Ciman n'a pas hésité

Arrivé la veille à Montréal, Ciman a retrouvé ses coéquipiers hier matin. À la demande du personnel d'entraîneurs, le défenseur belge a écourté ses vacances en Belgique afin de prêter main-forte à l'Impact dans ce match capital contre l'Union. Klopas n'avait plus de marge de manoeuvre avec seulement deux défenseurs centraux à sa disposition, dont Victor Cabrera qui a stoppé un entraînement prématurément, cette semaine.

«Ç'aurait été malvenu de dire non, tout simplement, a répondu Ciman sur ce retour hâtif. Ce n'est pas dans mon caractère non plus. À partir du moment où l'équipe avait besoin de moi, je me devais de revenir, et cette décision a été prise très vite. J'ai averti ma femme, et elle a dit oui directement.

«Cette pause m'a permis de voir les amis, la famille et de retourner un peu en Belgique pour voir mon chez-moi. J'étais vite arrivé à Montréal après le match contre Anderlecht, en janvier, et je n'avais pas eu le temps de dire au revoir à certaines personnes. Ça m'a permis de faire tout ça et de me changer un peu les idées aussi.»

Par son geste, Ciman, qui n'a pas eu de vraie pause depuis l'été 2013, a encore davantage gagné le respect de ses coéquipiers. Élément jovial dans le vestiaire, il est l'âme et le «général» défensif, a lancé Oyongo. «S'il a accepté de revenir, ça prouve que l'Impact est dans son coeur. Il est venu pour jouer en laissant tout ce qu'il avait à faire. C'est un leader dans le groupe et s'il est là, [aujourd'hui], c'est pour gagner et pas pour blaguer. Il va tout donner comme il a l'habitude de le faire.»

Contre la pire équipe

Dans une Association de l'Est où six équipes se tiennent en sept points, l'Impact devra profiter du match de ce soir pour faire oublier ces récents coups d'arrêt face aux Red Bulls de New York et D.C. United. L'Union, qui possède la pire moyenne de points récoltés par match (0,96) est le premier adversaire de l'Impact dans le dernier droit de la campagne. «C'est une bonne équipe, même s'ils sont en bas du classement. Je les ai vu jouer et ils ont un style de jeu très dynamique. Ils gardent très bien le ballon, mais cela ne compte pas. Ce sera notre jour et notre match», a clamé Dominic Oduro, qui tente de convaincre Drogba de faire une danse africaine s'il marque.

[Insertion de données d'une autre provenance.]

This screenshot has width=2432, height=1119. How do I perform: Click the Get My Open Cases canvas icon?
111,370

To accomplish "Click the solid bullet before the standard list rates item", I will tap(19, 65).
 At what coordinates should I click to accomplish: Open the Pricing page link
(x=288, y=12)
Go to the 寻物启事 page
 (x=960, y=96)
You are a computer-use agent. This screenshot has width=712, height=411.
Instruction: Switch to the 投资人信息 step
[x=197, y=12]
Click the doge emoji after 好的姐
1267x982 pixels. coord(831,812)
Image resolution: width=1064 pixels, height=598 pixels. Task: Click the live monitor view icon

Comme c'est le cas depuis de longues semaines, l'Union doit jongler avec plusieurs blessures. Maurice Edu déclarera vraisemblablement forfait, alors que Vincent Nogueira et Andrew Wenger ont tout juste repris l'entraînement. Le meneur de jeu Cristian Maidana, qui domine la MLS avec 14 passes décisives, est l'une des rares satisfactions de l'Union, cette année. Récemment embauché, Tranquillo Barnetta, 75 sélections avec la sélection nationale suisse, a été titularisé lors des deux derniers matchs.

Impossible d'oublier le premier match entre l'Impact et l'Union, le 27 juin. Dans des conditions extrêmes, avec une pluie continue et un fort vent, les deux équipes s'étaient séparées sur un verdict nul de 2 à 2. Depuis, l'Union suit une trajectoire descendante avec une seule victoire en six matchs. «Il n'y a pas de match facile, et on l'a vu l'autre jour avec la victoire de San José à Kansas City [5 à 0], a prévenu Klopas. Ce ne sera pas facile car l'Union est une bonne équipe avec des joueurs de qualité. Même si on regarde leur fiche, il y a plusieurs matchs qui auraient pu tourner en leur faveur.» Contre le Fire de Chicago, le week-end dernier, l'Union a notamment concédé un match nul de 3 à 3 en craquant dans le temps additionnel.